どうして自分を1番に想ってくれる相手を好きになることが出来ないのか?
もしそれが叶うならきっと幸福が待っているはずなのに・・・。
そうわかっていても器用に恋をすることが出来ない。
そんな不器用な矢印を持った人々の物語。





第1章 まず最初に。

第2話 虚像と実像。






なんでオレはここにいるんだ?
叶はとてつもなく居心地の悪い部屋で、心の中で呟いた。
中性的な美形である高校教師錬と、なぞの美少女春に、半ば拉致の形で連れてこられたこの家。
「悪いな蓮見。これから準備するから、お茶でも飲んで待っててくれ」
リビングの奥にあるキッチンから、錬はガラスのコップに入ったお茶を運んできた。
私服姿を見るのはこれが初めてだが、先生というよりは学生といった感じで若く見える。
「ここ、宮ちゃん家?」
この家は一軒屋だ。中に入る時まで、叶は家族と同居しているのだと思ったが、部屋の感じや生活感を見て、少人数しか住んでいないと考えを改めた。
広いリビングの中には、テーブルとソファー、そしてテレビぐらいしか目立つ家具がない。
「そうだよ」
錬はテレビのリモコンを持ち、電源を入れる。
「広いね、一人暮らし?」
正直叶は、一人暮らしだとは思っていなかった。が、一応探るつもりで遠まわしに聞いてみたのだ。

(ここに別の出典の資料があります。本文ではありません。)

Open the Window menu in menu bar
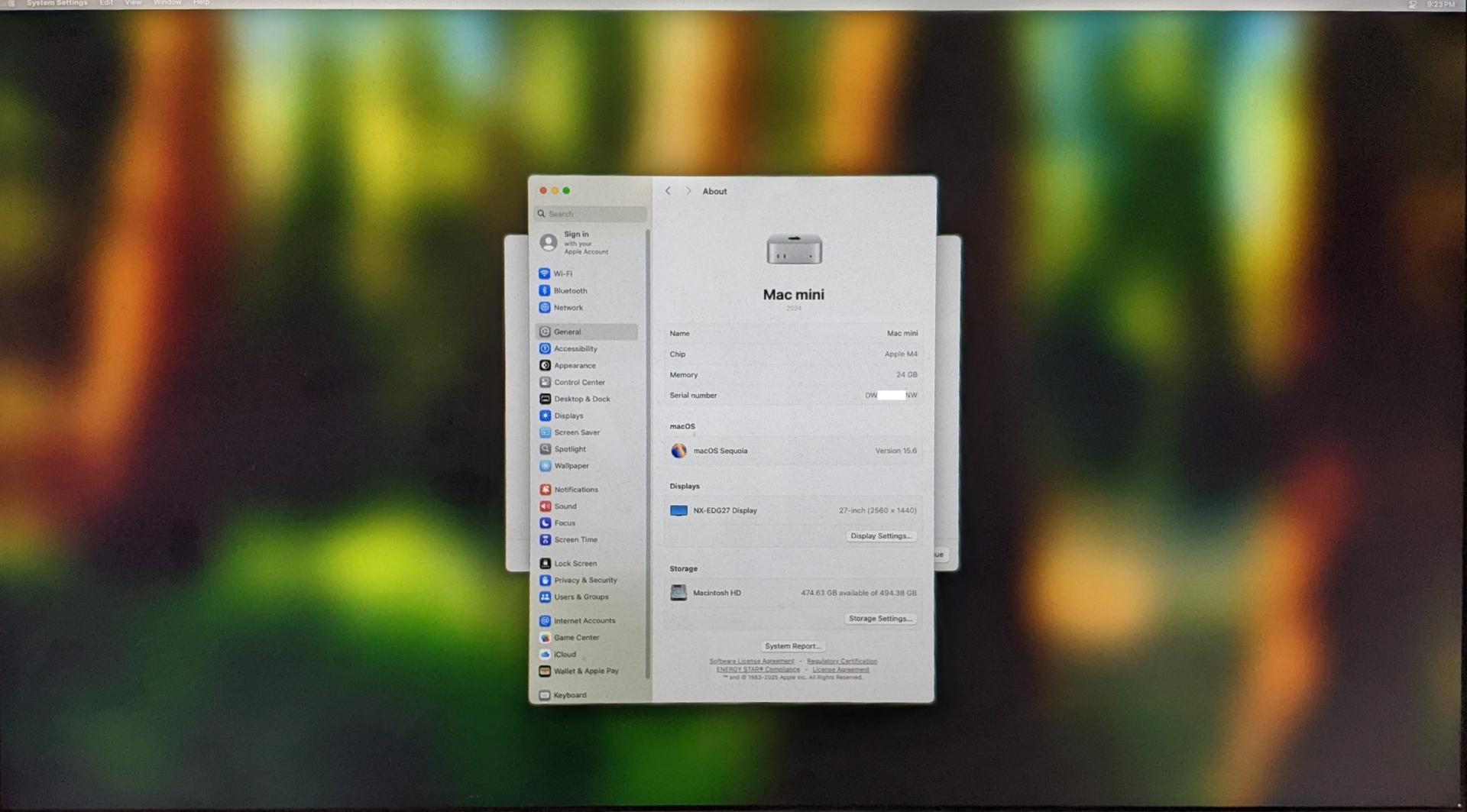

錬と春が登下校を共にしているを目撃してしまったし、何より彼女は家に入るなり2階へと上がっていった。
恋人なら家にいるのくらいは慣れているのかもしれないが、春はハッキリと「着替えてくる」と言って2階へと消えた。
自分がここに連れてこられたのは、その事実を否定するためか、肯定し秘密にしてくれるよう嘆願するためだと叶は考えていた。

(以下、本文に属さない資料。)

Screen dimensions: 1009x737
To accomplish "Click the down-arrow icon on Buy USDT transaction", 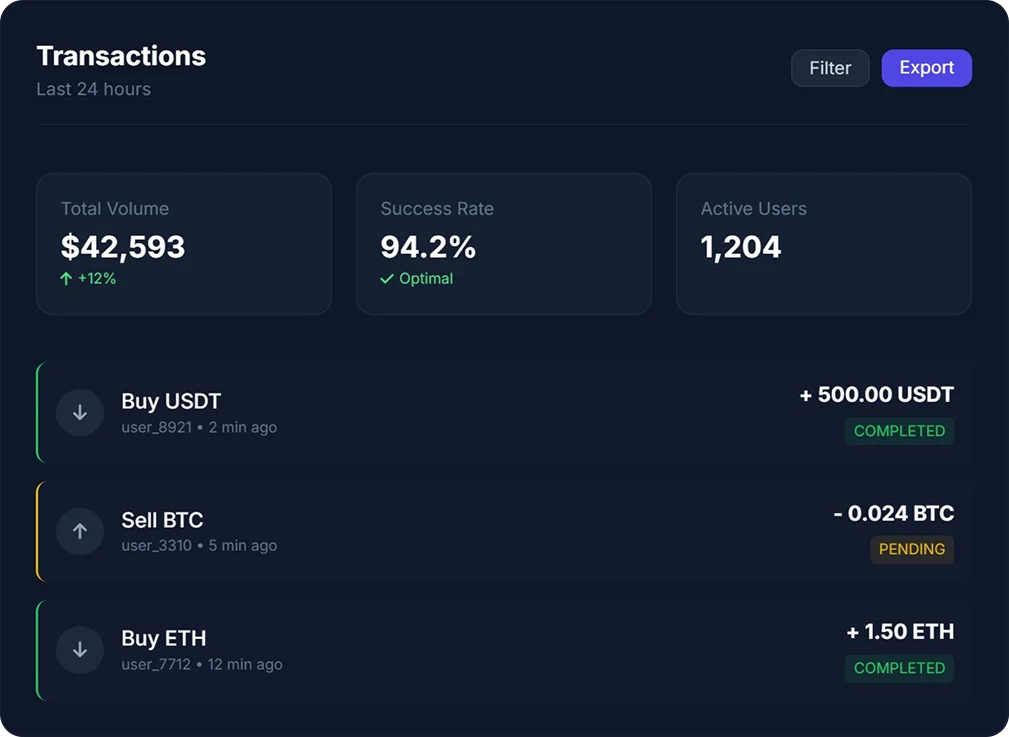I will coord(80,412).
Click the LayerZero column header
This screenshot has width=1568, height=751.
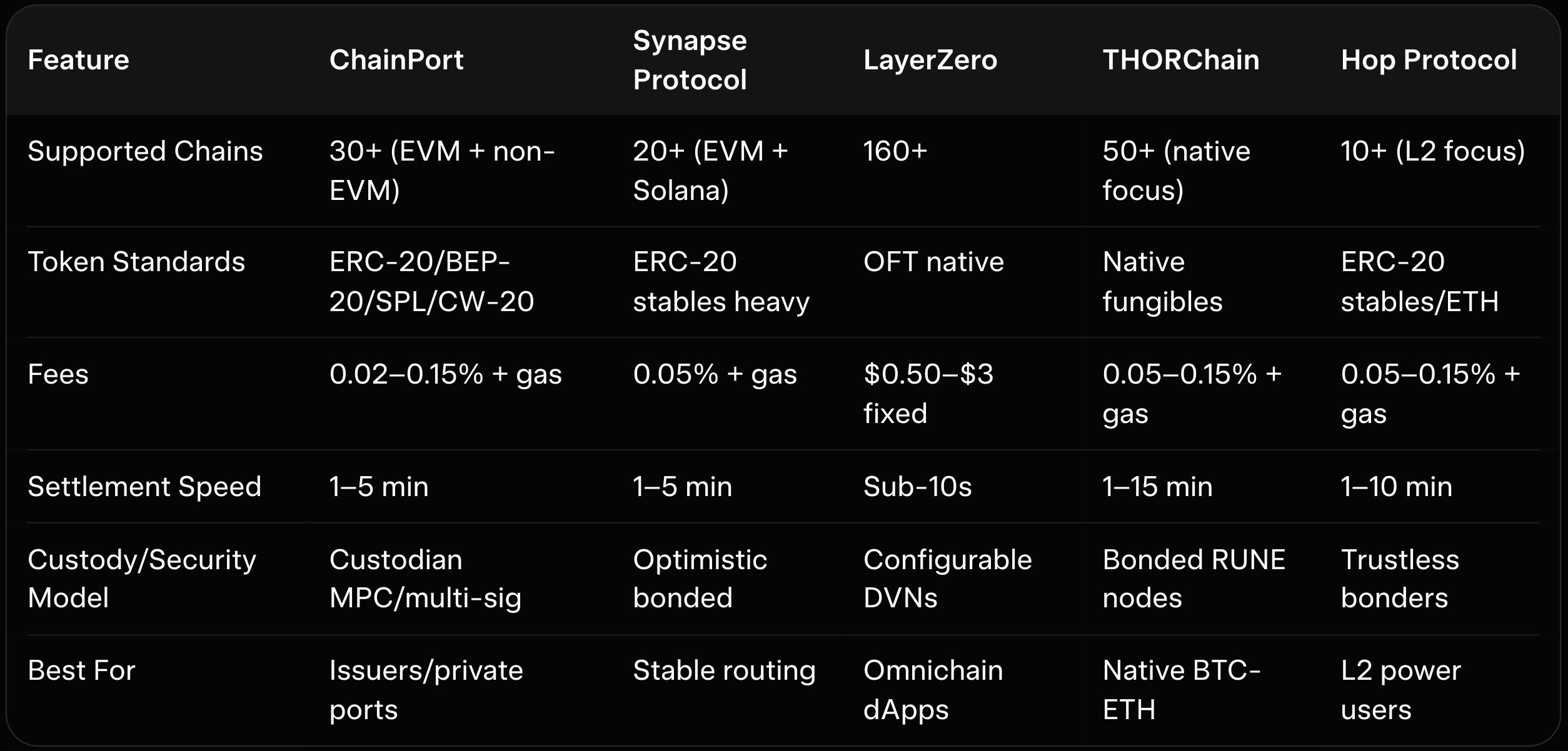pos(930,60)
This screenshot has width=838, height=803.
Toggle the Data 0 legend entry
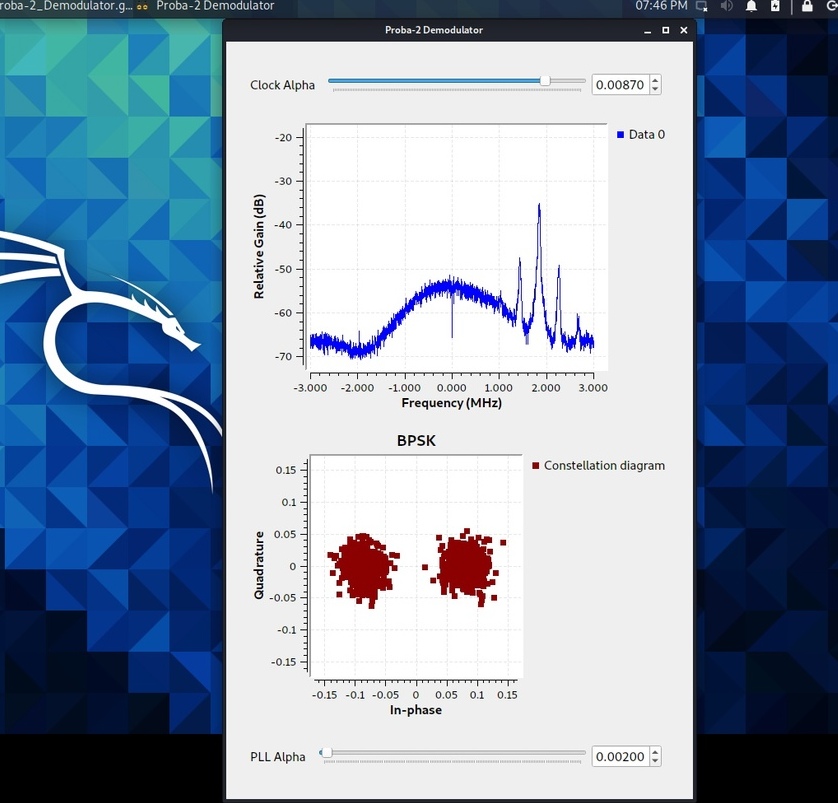tap(646, 134)
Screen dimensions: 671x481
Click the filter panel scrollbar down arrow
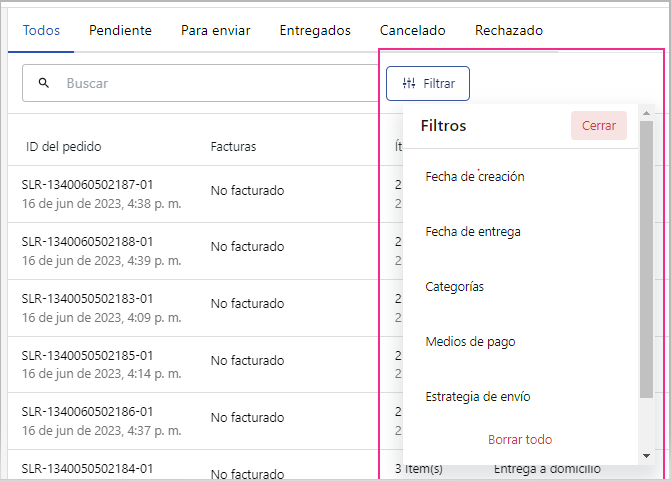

錬は叶の言葉に苦笑した。前者では無理だと思ったのだろう。
「いや、春と二人で暮らしてるんだ」
やっぱり。
叶は別に驚くこともなくそう思った。
教師と生徒が同棲していることは珍しいが、マジメでクリーンなイメージの錬がするというのはよほどのことだろう、と勝手に納得していたからだ。

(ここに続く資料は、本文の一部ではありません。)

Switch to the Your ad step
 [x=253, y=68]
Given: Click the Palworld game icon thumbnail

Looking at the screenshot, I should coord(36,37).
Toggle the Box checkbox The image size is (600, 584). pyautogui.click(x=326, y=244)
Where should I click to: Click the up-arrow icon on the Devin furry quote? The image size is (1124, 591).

けれど、なんとなく心の中にザワザワしたものがあった。
叶はそれが一体何なのかが、分からなかったので無視することにした。
錬は自分の言葉にへぇ、としか返事をしなかった叶に、少しだけ驚いたがしっかりと言い訳をしようとさらに口を開き始めた。
「たぶん、蓮見は誤解してるよ。オレと春の関係」
「誤解?」
「オレと春は恋人じゃない」
そうきっぱりと言い放った錬に叶は心の中で「絶対ウソだ」と思った。
叶は心の声をハッキリと顔で語っていたので、錬は思わず声を出して笑ってしまった。
「え、オレ何かした?」
自分の顔が口ほどに物を言うことを本人が気づいていないのが、さらに錬の笑いを誘う。
叶はあっけにとられ、呆然と錬を見つめた。
「何? 何か楽しいことでもあったのー?」
2階から私服に着替えて降りてきた春は、錬が笑っている姿を確認し、二人の近くに腰を下ろした。
「別に、何もねーよ」
叶はいつも通りに答えたつもりだが、あきらかに春の視線をさけている。
元々女子から「可愛い」と言われつづけたため苦手だが、春は別格だ。
「可愛い」と言われたことが腹立たしいのは事実だが、どうやらこの感情はそいうのとはまた違う。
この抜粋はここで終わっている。